In short, the OCR explained the covered dental provider “did not respond to OCR’s data request, did not respond or object to an administrative subpoena, and waived its rights to a hearing by not contesting the findings in OCR’s Notice of Proposed Determination.” According to the OCR, among other things, the dentist has not removed the response to the patient’s online review.

Online review platforms, such as provided by Google and Yelp, can be important for small healthcare providers and other small businesses to promote their practices, businesses, and facilitate their interaction with persons they serve. However, caution should be exercised. Disclosing a patient’s identity and the patient’s health status in a response to an adverse online review without the patient’s authorization is likely a violation of the HIPAA Privacy Rule. If not careful, and in the absence of a clear policy, casual and informal communications between practice staff and patients could expose the practice to significant risk.

But based on how this case turned out, a refusal to cooperate with the resulting OCR investigation can trigger a more significant HIPAA penalty.
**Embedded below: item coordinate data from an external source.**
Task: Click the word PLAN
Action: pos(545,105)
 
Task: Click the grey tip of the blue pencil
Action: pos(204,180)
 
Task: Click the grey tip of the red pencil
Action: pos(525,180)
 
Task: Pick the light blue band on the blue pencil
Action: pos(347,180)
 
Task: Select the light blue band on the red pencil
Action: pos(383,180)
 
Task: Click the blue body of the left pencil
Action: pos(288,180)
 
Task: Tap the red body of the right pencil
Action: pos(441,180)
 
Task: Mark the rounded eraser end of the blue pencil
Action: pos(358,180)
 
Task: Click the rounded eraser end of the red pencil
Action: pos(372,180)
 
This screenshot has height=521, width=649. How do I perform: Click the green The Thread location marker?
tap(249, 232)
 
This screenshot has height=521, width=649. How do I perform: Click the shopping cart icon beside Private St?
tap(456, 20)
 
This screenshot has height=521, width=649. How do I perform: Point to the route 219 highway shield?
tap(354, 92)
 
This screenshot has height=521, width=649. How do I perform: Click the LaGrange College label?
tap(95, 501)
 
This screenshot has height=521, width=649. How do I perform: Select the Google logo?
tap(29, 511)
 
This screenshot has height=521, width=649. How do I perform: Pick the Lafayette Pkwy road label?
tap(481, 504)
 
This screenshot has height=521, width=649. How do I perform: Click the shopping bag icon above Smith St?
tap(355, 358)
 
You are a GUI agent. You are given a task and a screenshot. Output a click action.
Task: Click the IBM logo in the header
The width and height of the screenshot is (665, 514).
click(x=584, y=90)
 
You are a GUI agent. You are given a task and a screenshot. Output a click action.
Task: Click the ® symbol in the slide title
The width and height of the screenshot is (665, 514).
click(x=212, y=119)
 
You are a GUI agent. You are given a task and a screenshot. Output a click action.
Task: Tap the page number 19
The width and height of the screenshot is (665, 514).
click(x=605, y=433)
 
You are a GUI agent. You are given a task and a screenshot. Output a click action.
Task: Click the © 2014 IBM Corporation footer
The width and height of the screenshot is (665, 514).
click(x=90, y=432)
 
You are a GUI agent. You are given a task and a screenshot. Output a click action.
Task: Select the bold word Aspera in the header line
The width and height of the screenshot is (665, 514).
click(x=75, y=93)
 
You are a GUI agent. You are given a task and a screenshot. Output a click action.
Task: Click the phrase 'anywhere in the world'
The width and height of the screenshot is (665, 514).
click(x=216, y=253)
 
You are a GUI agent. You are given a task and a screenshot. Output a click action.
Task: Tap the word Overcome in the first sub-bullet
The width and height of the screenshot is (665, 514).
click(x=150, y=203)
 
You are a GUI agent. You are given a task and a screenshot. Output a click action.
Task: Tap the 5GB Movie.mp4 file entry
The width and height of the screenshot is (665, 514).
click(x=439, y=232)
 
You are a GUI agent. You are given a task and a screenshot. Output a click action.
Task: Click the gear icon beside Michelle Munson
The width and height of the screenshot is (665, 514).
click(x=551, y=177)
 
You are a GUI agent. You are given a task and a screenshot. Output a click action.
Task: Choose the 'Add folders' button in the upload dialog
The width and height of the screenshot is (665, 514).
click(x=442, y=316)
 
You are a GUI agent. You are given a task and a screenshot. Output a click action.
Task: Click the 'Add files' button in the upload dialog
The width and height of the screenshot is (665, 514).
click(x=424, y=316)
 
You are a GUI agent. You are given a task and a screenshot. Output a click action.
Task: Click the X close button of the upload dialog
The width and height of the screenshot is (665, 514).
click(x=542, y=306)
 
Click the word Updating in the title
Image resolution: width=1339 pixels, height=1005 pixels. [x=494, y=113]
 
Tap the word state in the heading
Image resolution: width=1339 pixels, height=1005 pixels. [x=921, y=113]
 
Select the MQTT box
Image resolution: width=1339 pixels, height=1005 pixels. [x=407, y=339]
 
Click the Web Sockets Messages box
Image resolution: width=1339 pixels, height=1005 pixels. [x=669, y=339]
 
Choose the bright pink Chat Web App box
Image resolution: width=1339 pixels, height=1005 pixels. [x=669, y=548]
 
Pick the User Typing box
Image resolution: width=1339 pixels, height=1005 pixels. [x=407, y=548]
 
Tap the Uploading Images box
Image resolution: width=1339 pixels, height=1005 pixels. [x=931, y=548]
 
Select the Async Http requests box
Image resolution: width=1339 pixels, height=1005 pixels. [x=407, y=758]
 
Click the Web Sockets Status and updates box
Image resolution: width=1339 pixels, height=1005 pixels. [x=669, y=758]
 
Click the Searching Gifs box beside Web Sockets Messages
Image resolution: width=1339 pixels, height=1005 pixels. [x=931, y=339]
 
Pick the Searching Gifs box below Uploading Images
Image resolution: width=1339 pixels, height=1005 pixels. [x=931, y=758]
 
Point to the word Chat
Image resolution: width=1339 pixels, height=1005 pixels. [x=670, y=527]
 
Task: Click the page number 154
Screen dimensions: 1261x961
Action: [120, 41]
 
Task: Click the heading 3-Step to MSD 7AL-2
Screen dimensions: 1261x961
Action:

So, what should small dental, physician and other healthcare practices be doing to address these risks:

  • Get complaint with HIPAA and Maintain Policies on Disclosures in Social Media! In this case, for example, the OCR noted that HIPAA covered healthcare providers should have policies and procedures related to the disclosures of PHI and more specifically with regard to disclosures of PHI on social media.
  • Train staff (including healthcare providers and owners) concerning these policies. Here, the OCR asked for copies of these policies. That is, the OCR did not only want to see a sign-in sheet showing staff attended the training, the agency wanted to see the policies that the training was based on.
  • Maintain a HIPAA Notice of Privacy Practice. At a minimum, this should be posted in the office and on the practice’s website, as applicable.
  • Monitor social media activity by staff. Understand the social media channels that the practice engages in and consider periodically monitoring public social media activity by staff.
  • Cooperate with the OCR. Covered entities should absolutely make their case to the OCR in defense of a compliance review or investigation. At the same time, being responsive to the agency’s requests can go a long way toward resolving the matter quickly and with minimal impact. Having experienced legal counsel versed in the HIPAA Privacy and Security Rules to guide the practice can be tremendously helpful.